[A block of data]

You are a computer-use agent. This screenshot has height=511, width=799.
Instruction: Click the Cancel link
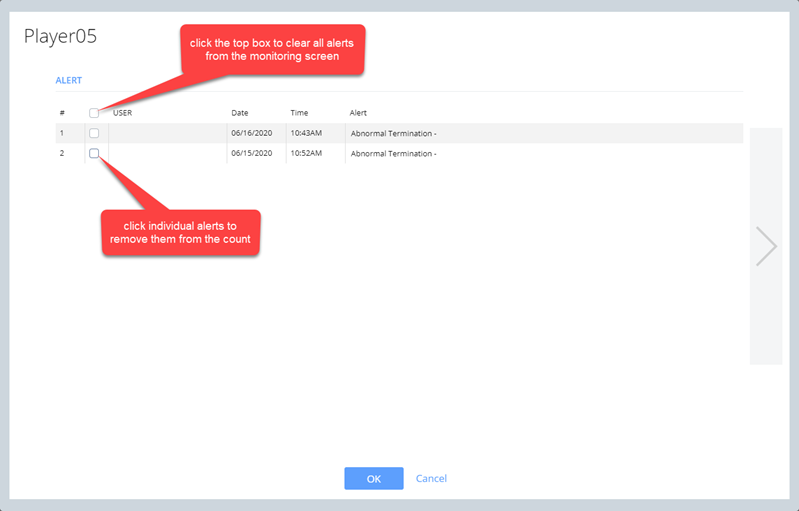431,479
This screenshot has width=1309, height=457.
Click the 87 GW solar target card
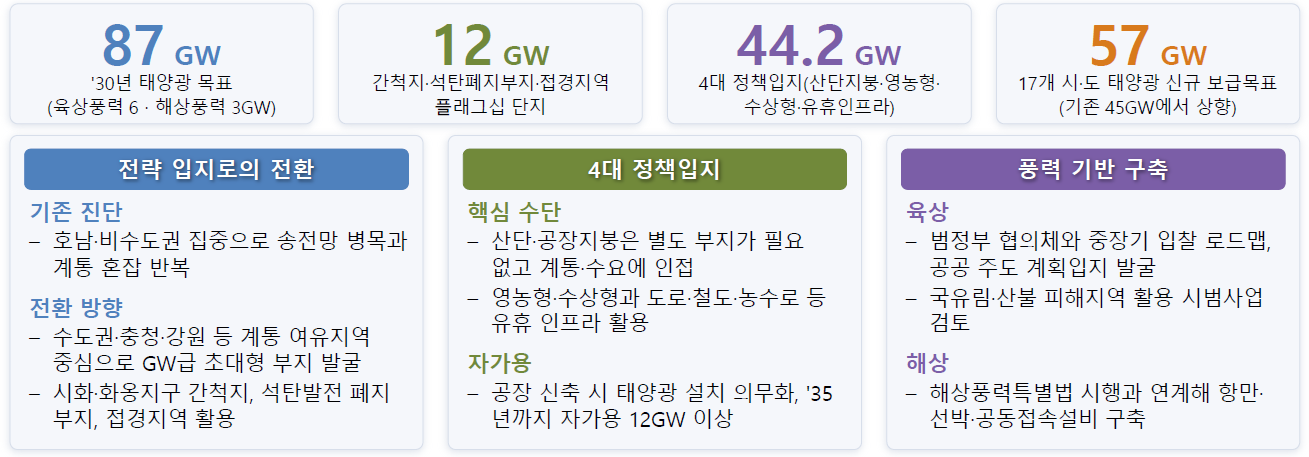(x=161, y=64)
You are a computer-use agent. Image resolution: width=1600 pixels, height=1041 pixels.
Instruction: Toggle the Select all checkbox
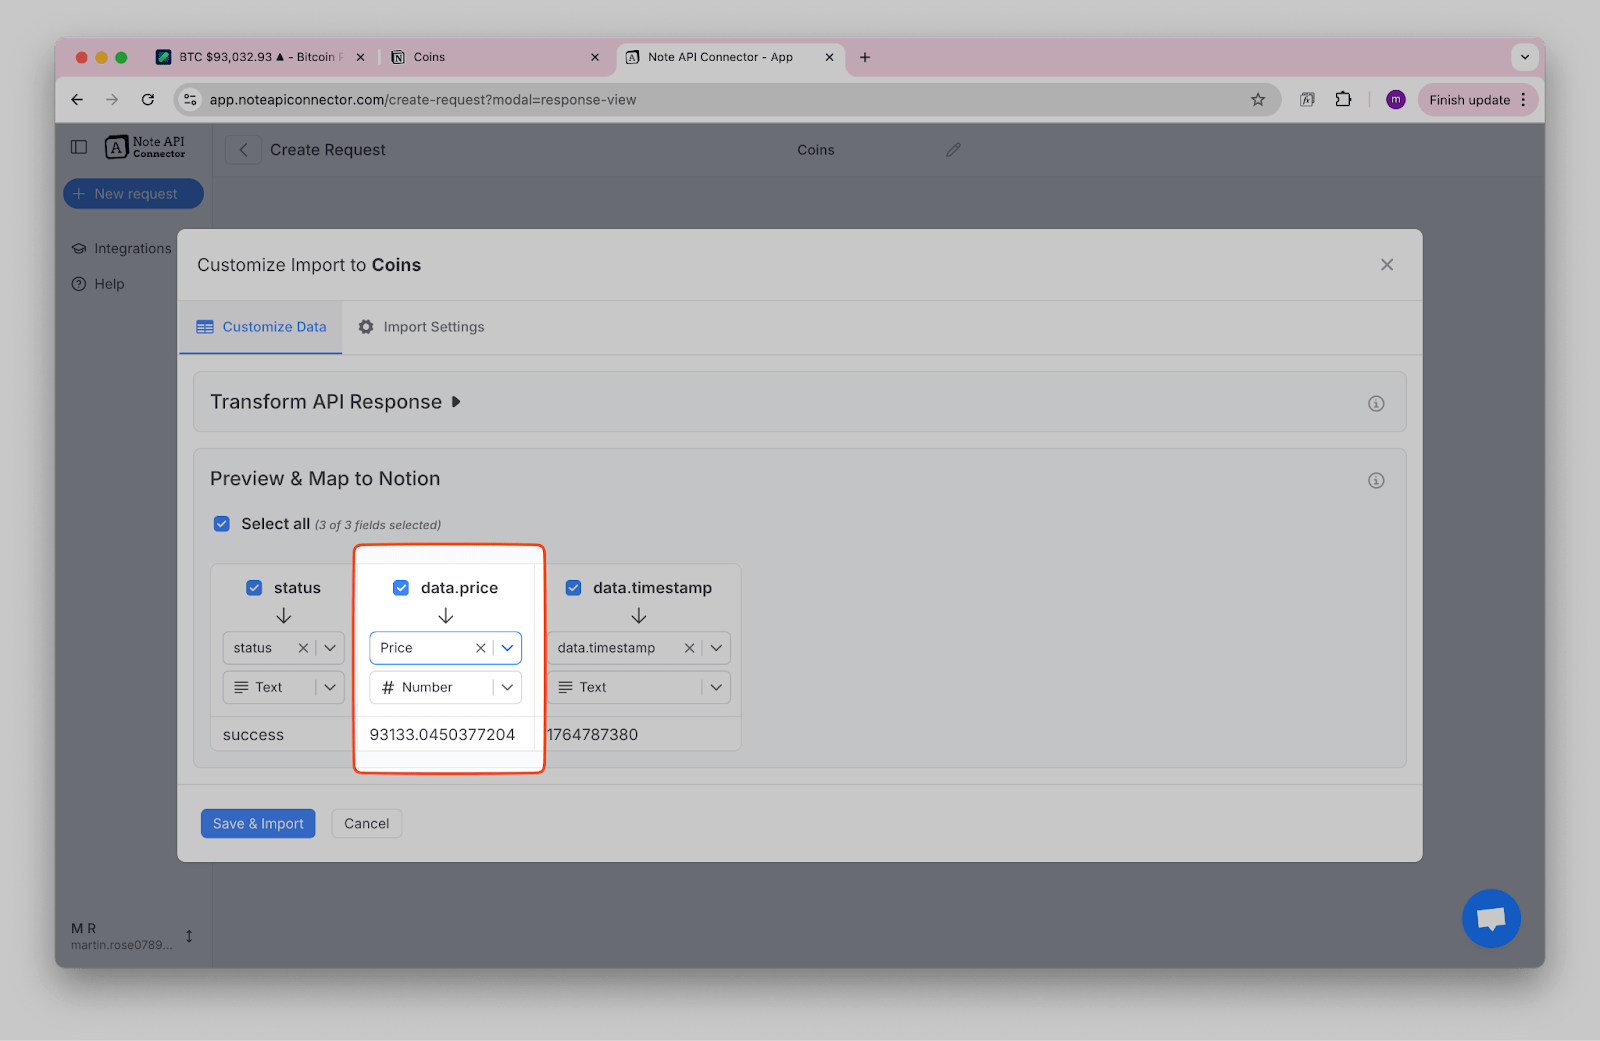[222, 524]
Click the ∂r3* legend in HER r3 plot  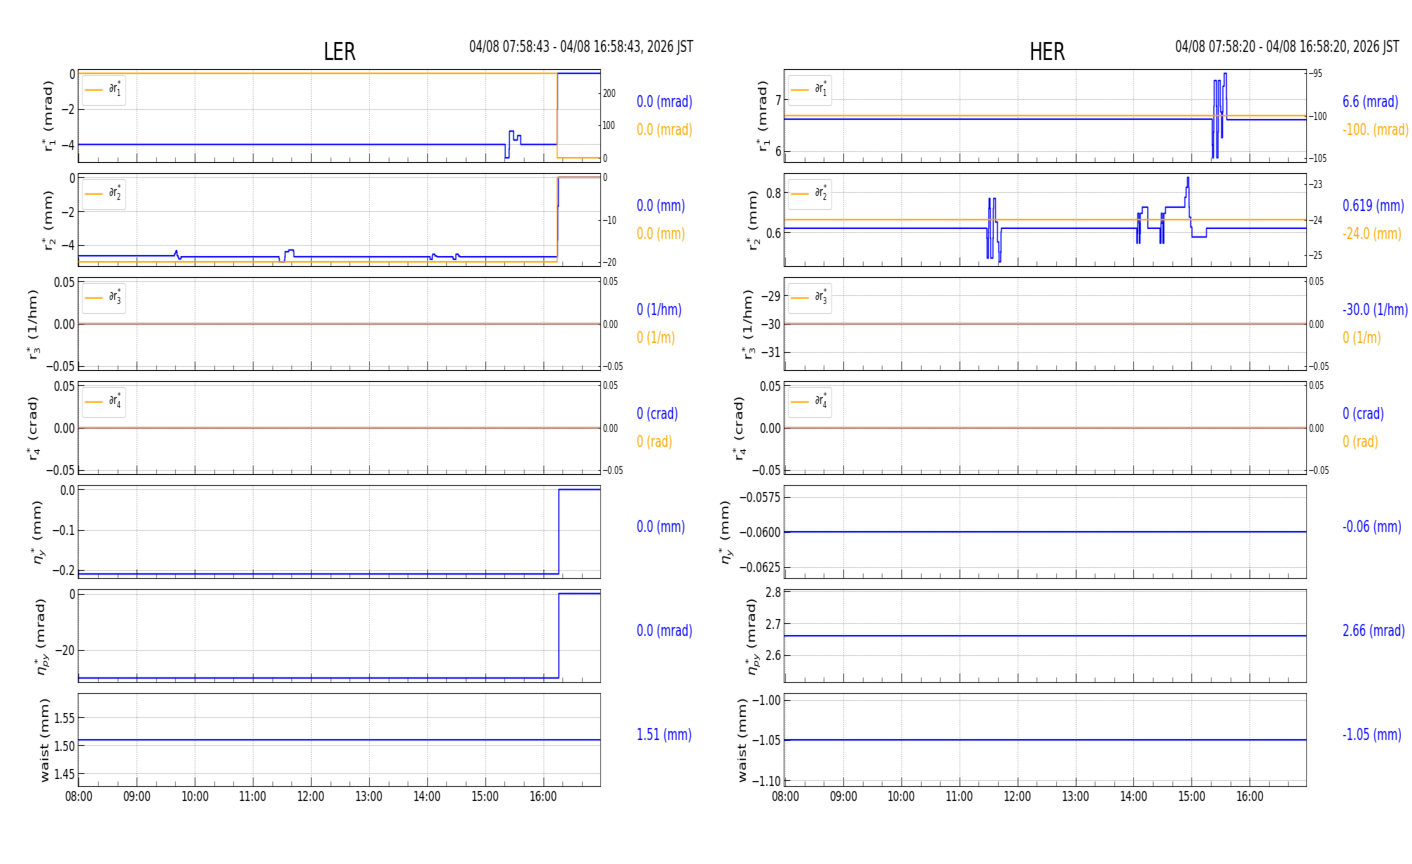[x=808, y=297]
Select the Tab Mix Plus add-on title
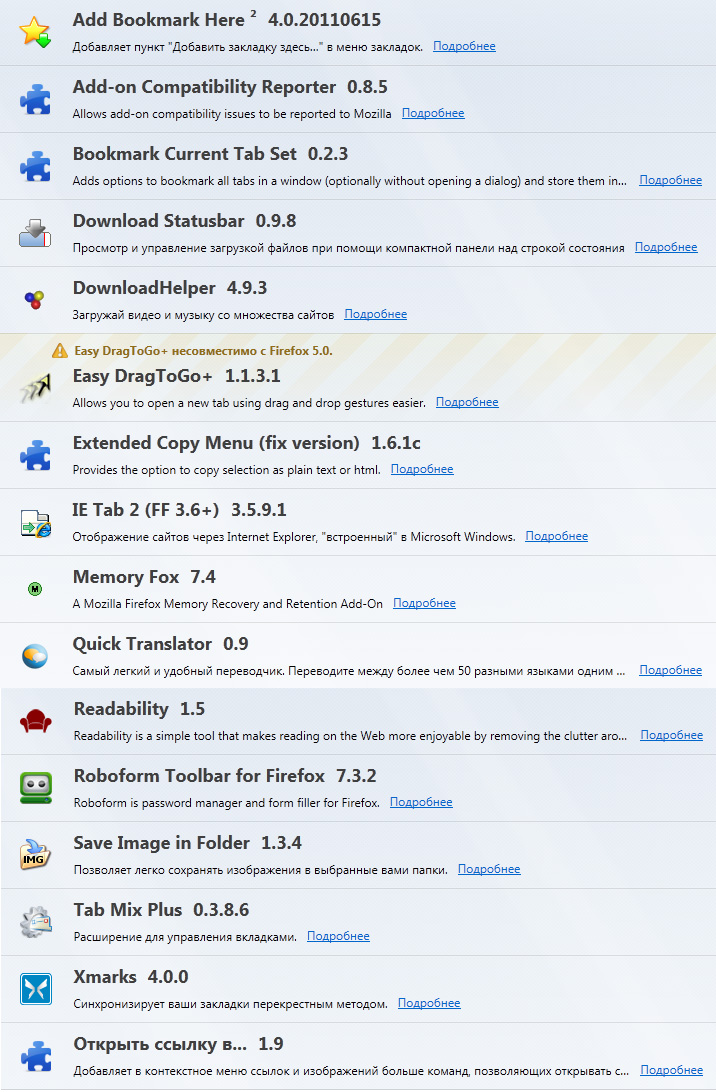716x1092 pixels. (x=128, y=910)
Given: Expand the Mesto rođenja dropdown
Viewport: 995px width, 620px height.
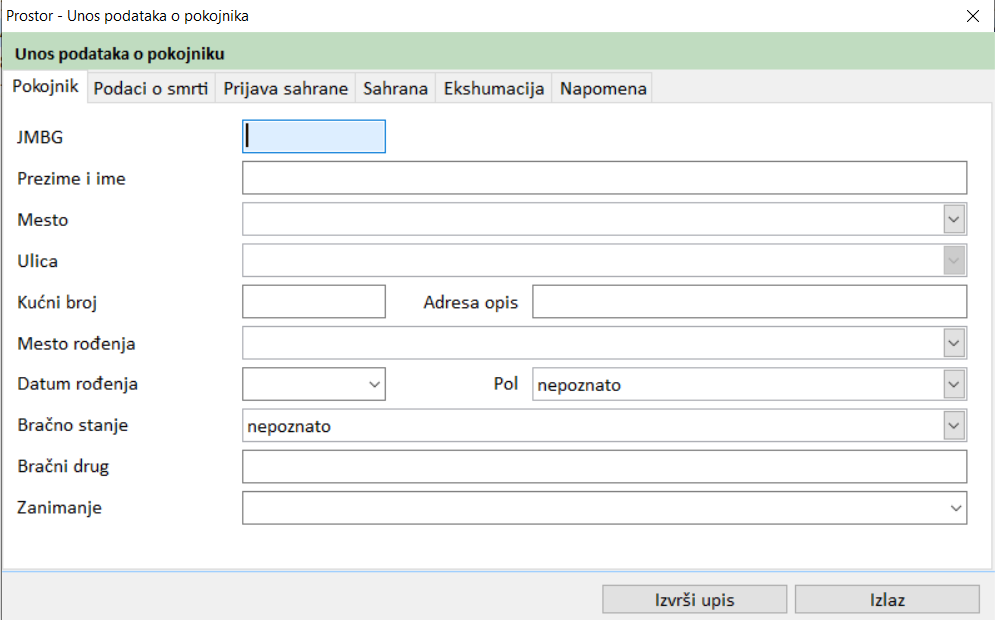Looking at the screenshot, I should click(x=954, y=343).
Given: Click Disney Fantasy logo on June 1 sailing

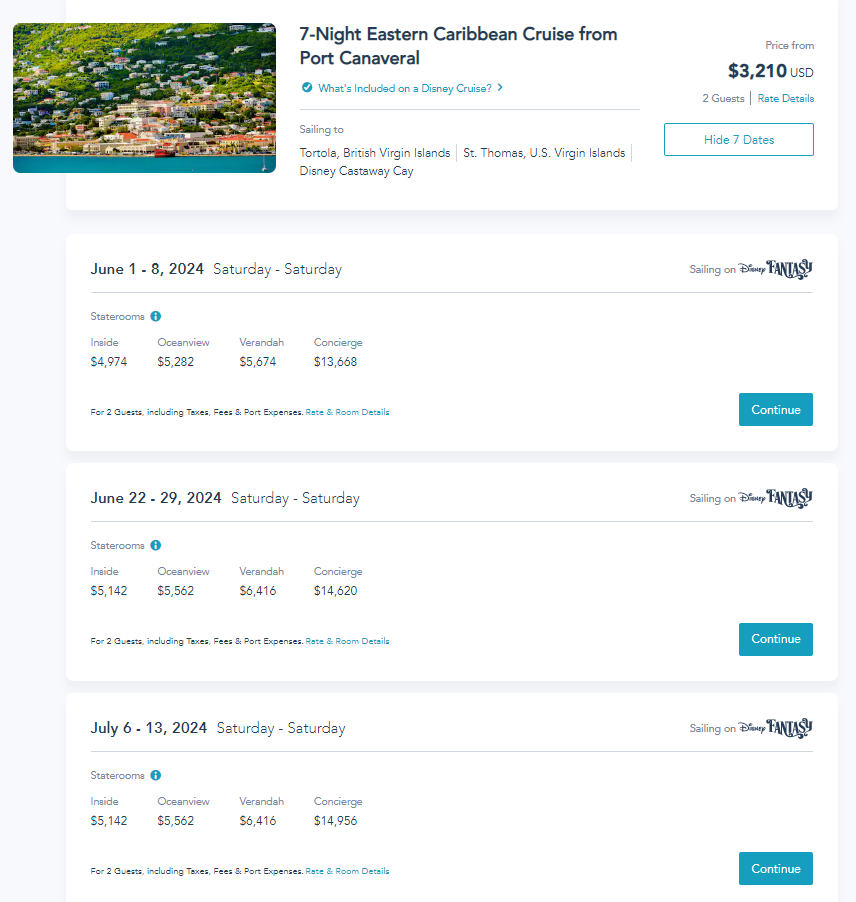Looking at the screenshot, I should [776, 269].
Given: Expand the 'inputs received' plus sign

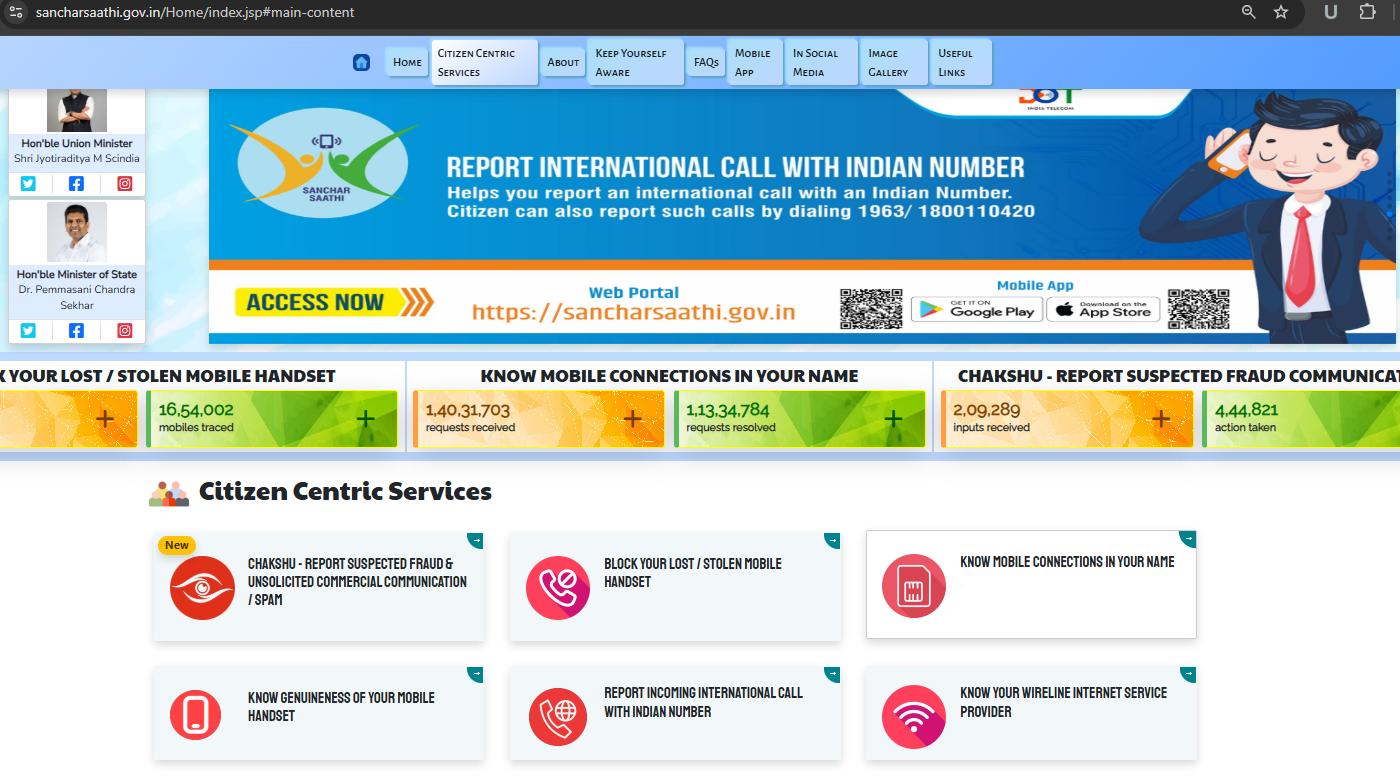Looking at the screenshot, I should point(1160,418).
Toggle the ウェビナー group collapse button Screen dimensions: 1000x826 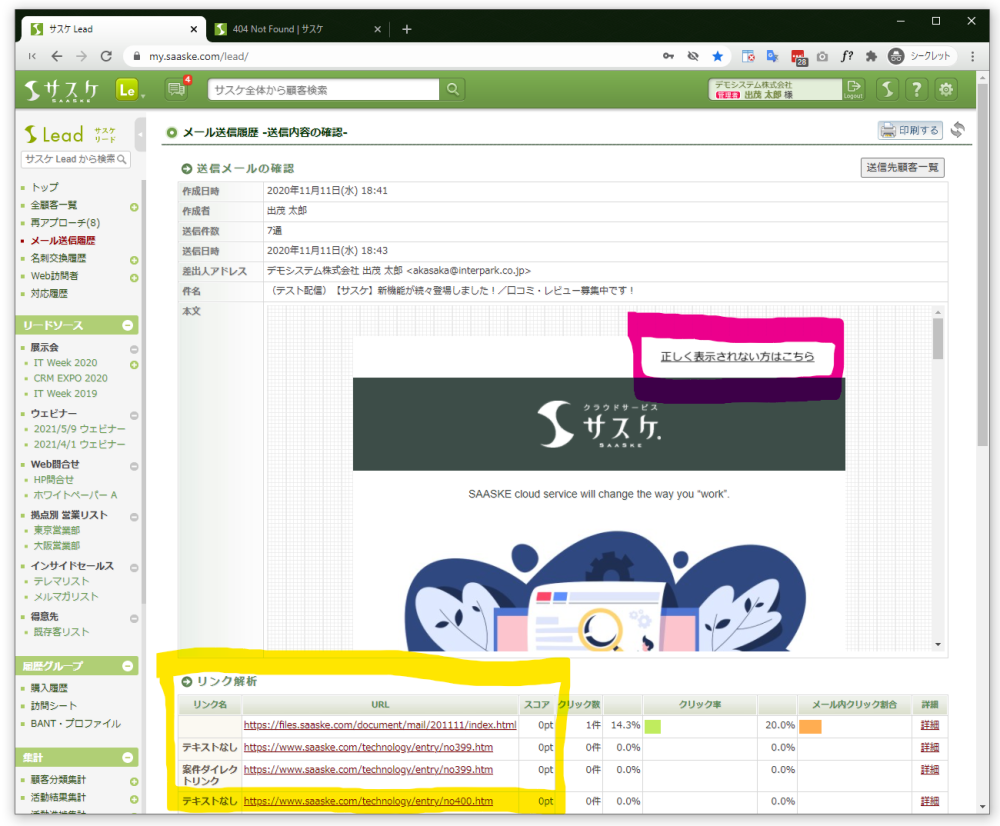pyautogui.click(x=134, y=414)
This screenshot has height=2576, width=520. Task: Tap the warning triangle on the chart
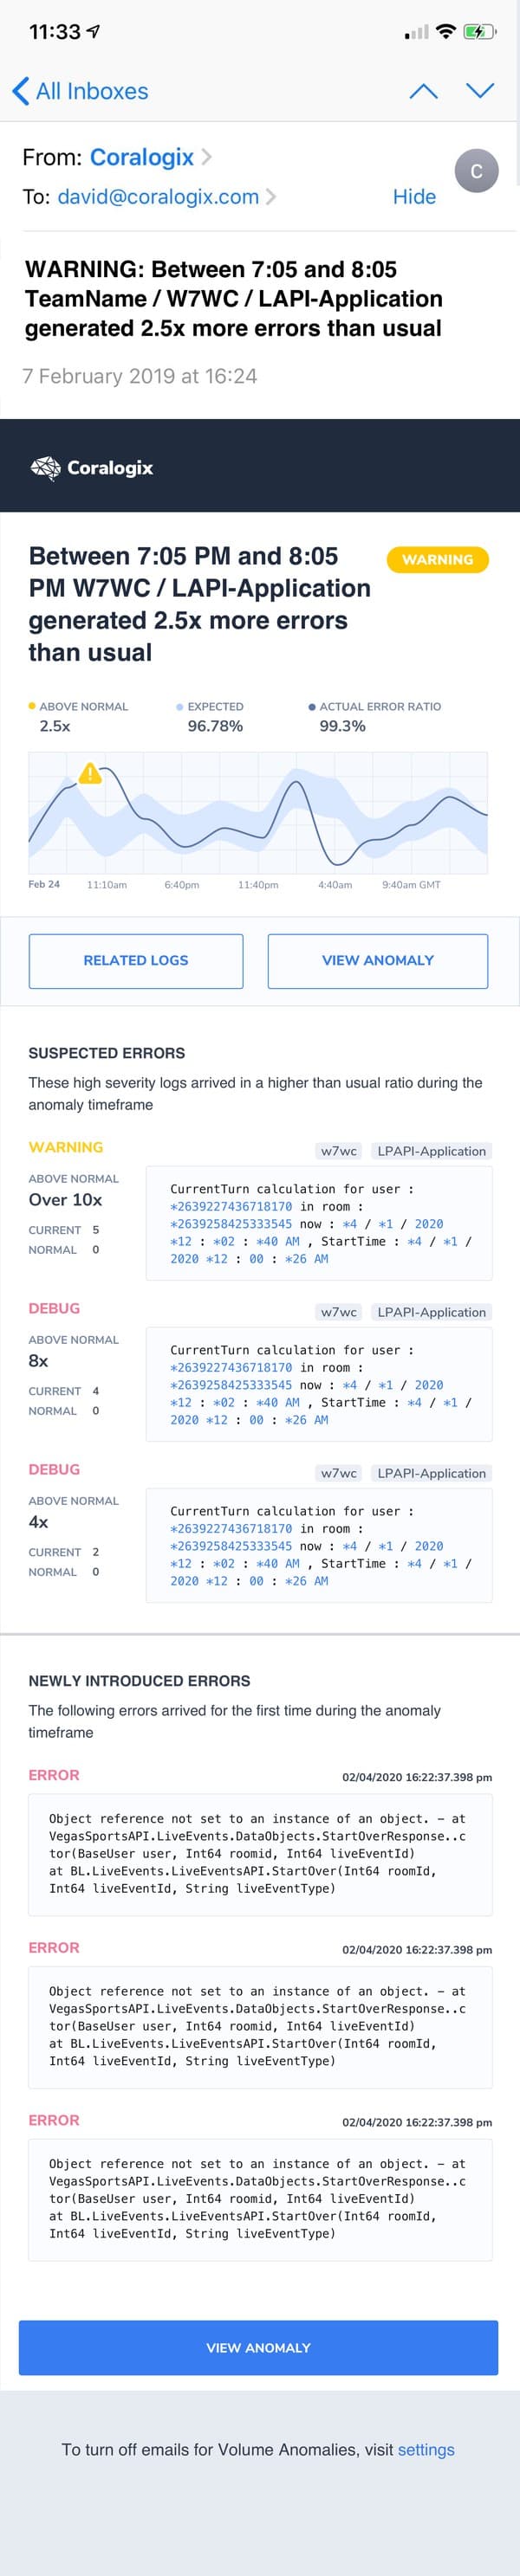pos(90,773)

**INSTRUCTION**
Show every line of the data above that contains the string "This", treating uppercase and lowercase as different.

**TASK OUTPUT**
You are a computer-use agent. This screenshot has height=511, width=799.
This screenshot has width=1309, height=457.
This screenshot has height=2576, width=520. Task: Tap the warning triangle on the chart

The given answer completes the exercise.